# Exercise aim
Your response should consist of the records below, repeated exactly.

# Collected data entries
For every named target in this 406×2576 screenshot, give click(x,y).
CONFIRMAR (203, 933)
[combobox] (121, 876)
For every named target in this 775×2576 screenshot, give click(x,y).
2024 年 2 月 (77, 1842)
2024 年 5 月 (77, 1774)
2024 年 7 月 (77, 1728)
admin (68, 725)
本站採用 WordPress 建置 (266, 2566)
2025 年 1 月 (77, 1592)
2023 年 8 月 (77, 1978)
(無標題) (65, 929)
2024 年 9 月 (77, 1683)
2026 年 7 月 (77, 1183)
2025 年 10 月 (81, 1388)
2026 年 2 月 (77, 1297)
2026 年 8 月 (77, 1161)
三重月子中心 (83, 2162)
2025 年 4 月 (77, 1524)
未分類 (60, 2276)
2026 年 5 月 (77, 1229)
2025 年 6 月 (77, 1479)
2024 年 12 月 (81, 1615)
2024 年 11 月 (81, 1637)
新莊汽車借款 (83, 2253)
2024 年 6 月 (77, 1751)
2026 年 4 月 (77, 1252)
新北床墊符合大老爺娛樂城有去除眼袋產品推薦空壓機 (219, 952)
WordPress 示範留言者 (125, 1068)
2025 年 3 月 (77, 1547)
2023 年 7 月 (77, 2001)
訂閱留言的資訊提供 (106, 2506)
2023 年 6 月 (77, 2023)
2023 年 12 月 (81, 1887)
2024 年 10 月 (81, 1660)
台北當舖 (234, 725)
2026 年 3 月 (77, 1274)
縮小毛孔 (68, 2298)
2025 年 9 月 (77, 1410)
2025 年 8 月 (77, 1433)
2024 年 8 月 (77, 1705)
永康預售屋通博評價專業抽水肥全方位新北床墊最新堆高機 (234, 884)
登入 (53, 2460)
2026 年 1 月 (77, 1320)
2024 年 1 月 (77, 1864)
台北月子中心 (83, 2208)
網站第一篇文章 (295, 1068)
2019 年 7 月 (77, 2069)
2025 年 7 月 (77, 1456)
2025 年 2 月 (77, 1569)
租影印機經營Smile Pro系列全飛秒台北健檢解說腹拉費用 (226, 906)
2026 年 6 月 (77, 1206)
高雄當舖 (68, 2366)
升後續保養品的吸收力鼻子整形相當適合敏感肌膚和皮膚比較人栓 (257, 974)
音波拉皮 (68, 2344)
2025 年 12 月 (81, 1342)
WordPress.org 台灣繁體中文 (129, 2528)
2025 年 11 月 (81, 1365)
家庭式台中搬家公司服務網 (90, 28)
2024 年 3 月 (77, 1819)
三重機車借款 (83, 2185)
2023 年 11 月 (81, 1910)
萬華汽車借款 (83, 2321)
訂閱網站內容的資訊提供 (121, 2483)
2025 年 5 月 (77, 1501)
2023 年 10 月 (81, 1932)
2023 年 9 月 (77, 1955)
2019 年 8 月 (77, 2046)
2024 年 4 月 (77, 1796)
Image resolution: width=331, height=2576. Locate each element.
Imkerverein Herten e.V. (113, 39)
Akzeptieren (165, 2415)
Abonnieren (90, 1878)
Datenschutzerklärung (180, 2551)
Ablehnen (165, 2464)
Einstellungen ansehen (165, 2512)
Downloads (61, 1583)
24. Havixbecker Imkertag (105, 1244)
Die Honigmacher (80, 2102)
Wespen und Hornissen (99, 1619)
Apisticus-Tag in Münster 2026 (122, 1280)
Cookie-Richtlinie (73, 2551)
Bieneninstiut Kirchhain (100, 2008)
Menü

# Answer to this exercise
For every named target in this 406×2576 screenshot, give click(x,y).
CONFIRMAR (203, 933)
[combobox] (121, 876)
For every named target in this 775×2576 screenshot, give click(x,y).
2024 年 2 月 (77, 1842)
2024 年 5 月 (77, 1774)
2024 年 7 月 (77, 1728)
admin (68, 725)
本站採用 WordPress 建置 (266, 2566)
2025 年 1 月 (77, 1592)
2023 年 8 月 (77, 1978)
(無標題) (65, 929)
2024 年 9 月 (77, 1683)
2026 年 7 月 (77, 1183)
2025 年 10 月 (81, 1388)
2026 年 2 月 (77, 1297)
2026 年 8 月 (77, 1161)
三重月子中心 (83, 2162)
2025 年 4 月 (77, 1524)
未分類 (60, 2276)
2026 年 5 月 (77, 1229)
2025 年 6 月 (77, 1479)
2024 年 12 月 (81, 1615)
2024 年 11 月 (81, 1637)
新莊汽車借款 (83, 2253)
2024 年 6 月 (77, 1751)
2026 年 4 月 (77, 1252)
新北床墊符合大老爺娛樂城有去除眼袋產品推薦空壓機 (219, 952)
WordPress 示範留言者 (125, 1068)
2025 年 3 月 (77, 1547)
2023 年 7 月 (77, 2001)
訂閱留言的資訊提供 (106, 2506)
2023 年 6 月 (77, 2023)
2023 年 12 月 (81, 1887)
2024 年 10 月 (81, 1660)
台北當舖 (234, 725)
2026 年 3 月 (77, 1274)
縮小毛孔 (68, 2298)
2025 年 9 月 (77, 1410)
2025 年 8 月 (77, 1433)
2024 年 8 月 (77, 1705)
永康預售屋通博評價專業抽水肥全方位新北床墊最新堆高機 (234, 884)
登入 (53, 2460)
2026 年 1 月 (77, 1320)
2024 年 1 月 (77, 1864)
台北月子中心 (83, 2208)
網站第一篇文章 (295, 1068)
2019 年 7 月 (77, 2069)
2025 年 7 月 (77, 1456)
2025 年 2 月 (77, 1569)
租影印機經營Smile Pro系列全飛秒台北健檢解說腹拉費用 (226, 906)
2026 年 6 月 (77, 1206)
高雄當舖 (68, 2366)
升後續保養品的吸收力鼻子整形相當適合敏感肌膚和皮膚比較人栓 (257, 974)
音波拉皮 (68, 2344)
2025 年 12 月 (81, 1342)
WordPress.org 台灣繁體中文 (129, 2528)
2025 年 11 月 (81, 1365)
家庭式台中搬家公司服務網 (90, 28)
2024 年 3 月 (77, 1819)
三重機車借款 (83, 2185)
2023 年 11 月 (81, 1910)
萬華汽車借款 (83, 2321)
訂閱網站內容的資訊提供 (121, 2483)
2025 年 5 月 (77, 1501)
2023 年 10 月 (81, 1932)
2023 年 9 月 (77, 1955)
2019 年 8 月 (77, 2046)
2024 年 4 月 (77, 1796)
Image resolution: width=331, height=2576. Locate each element.
Imkerverein Herten e.V. (113, 39)
Akzeptieren (165, 2415)
Abonnieren (90, 1878)
Datenschutzerklärung (180, 2551)
Ablehnen (165, 2464)
Einstellungen ansehen (165, 2512)
Downloads (61, 1583)
24. Havixbecker Imkertag (105, 1244)
Die Honigmacher (80, 2102)
Wespen und Hornissen (99, 1619)
Apisticus-Tag in Münster 2026 (122, 1280)
Cookie-Richtlinie (73, 2551)
Bieneninstiut Kirchhain (100, 2008)
Menü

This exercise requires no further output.